The 4-velocity of $O$ between $p$ and $q$ is just $u = (1 - 2M/R)^{-1/2}\partial_t = \gamma \partial_{t}$. The 4-velocity $\tilde{u}$ of $O'$ between said events takes a bit more work. The angular frequency of the orbit as measured by an observer at infinity will be $\omega := \frac{\mathrm{d} \phi}{\mathrm{d} t} = \sqrt{M/R^3}$ so $\tilde{u} = \tilde{\gamma} (\partial_t + \omega \partial_{\phi})$ where $\tilde{\gamma}$ is yet to be determined. Using the fact that $g(\tilde{u},\tilde{u}) = -1$ we have that $\tilde{\gamma} = (1 - 2M/R - R^2\omega^2)^{-1/2}$. This is basically a combination of the gravitational time dilation factor and the kinematical time dilation factor when boosting from the local Lorentz frame of a static observer at $R$ to the local Lorentz frame of a circularly orbiting observer at $R$.

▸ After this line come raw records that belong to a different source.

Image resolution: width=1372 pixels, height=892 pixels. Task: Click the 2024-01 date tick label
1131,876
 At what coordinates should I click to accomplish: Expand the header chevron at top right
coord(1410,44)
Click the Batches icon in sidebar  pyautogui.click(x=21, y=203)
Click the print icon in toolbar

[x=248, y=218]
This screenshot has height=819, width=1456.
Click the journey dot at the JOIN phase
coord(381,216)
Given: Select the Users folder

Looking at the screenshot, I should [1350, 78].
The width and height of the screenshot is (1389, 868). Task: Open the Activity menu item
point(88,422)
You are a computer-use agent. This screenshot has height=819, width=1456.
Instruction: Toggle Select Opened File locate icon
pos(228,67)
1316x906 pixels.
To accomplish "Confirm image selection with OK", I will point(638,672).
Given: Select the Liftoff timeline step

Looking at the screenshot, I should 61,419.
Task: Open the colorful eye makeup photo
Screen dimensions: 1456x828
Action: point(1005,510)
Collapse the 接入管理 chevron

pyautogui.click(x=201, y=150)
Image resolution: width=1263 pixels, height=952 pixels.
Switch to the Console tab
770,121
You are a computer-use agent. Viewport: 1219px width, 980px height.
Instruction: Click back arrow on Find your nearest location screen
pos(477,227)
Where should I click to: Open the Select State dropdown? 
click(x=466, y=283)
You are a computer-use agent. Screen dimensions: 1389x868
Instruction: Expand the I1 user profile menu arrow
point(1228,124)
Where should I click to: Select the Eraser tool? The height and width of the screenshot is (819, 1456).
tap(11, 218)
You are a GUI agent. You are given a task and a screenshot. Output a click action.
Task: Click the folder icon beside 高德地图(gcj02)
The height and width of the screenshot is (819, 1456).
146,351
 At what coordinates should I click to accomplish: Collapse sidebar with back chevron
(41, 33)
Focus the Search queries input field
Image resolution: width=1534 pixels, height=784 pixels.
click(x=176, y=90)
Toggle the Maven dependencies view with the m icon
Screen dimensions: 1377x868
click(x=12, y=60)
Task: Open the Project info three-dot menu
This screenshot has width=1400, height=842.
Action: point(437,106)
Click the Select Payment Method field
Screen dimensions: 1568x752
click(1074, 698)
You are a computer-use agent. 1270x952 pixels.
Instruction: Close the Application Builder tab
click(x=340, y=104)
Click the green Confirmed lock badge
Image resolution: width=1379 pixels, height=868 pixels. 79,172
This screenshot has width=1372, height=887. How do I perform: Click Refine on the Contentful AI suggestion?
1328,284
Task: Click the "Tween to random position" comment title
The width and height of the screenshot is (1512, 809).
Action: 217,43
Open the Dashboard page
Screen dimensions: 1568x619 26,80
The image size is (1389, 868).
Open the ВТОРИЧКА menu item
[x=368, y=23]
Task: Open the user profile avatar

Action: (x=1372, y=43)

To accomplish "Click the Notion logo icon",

The proper time $\Delta \tau_{pq}$ as measured by $O$ between $p$ and $q$ is then $\Delta \tau _{pq} = \int _{p}^{q}\gamma^{-1}dt = (1 - 2M/R)^{1/2}\Delta t_{pq}$ whereas the proper time $\Delta \tau'_{pq}$ as measured by $O'$ between said events is $\Delta \tau' _{pq} = \int _{p}^{q}\tilde{\gamma}^{-1}dt = (1 - 3M/R )^{1/2}\Delta t_{pq}$ where $\Delta t_{pq} = \frac{2\pi}{\omega}$ is just the period of the circular orbit as measured by an observer at infinity. Thus $\frac{\Delta \tau _{pq}}{\Delta \tau' _{pq}} = (\frac{1 - 2M/R }{1 - 3M/R })^{1/2}$; you can see that $\Delta \tau _{pq} > \Delta \tau' _{pq}$.

You may object to this because $O'$ is freely falling whereas $O$ is accelerating so it would seem that $O'$s clock should read more proper time between $p$ and $q$ than that recorded by $O$s clock since, as noted, $O'$ is freely falling. The thing is that between two events in space-time, a free fall worldline only maximizes proper time amongst worldlines in a sufficiently small neighborhood of this free fall worldline in the function space of all possible worldlines between the two events. In our case the circular orbit corresponds to a free fall worldline that is not close in the function space to the worldline of the static observer.

 

[Dale]

You may object to this because $O'$ is freely falling whereas $O$ is accelerating so it would seem that $O'$s clock should read more proper time between $p$ and $q$ than that recorded by $O$s clock since, as noted, $O'$ is freely falling. The thing is that between two events in space-time, a free fall worldline only maximizes proper time amongst worldlines in a sufficiently small neighborhood of this free fall worldline in the function space of all possible worldlines between the two events. In our case the circular orbit corresponds to a free fall worldline that is not close in the function space to the worldline of the static observer.

Which is exactly why there is no general substitute for integrating the metric along the worldline, and one of the many reasons why you simply cannot understand GR without understanding the metric.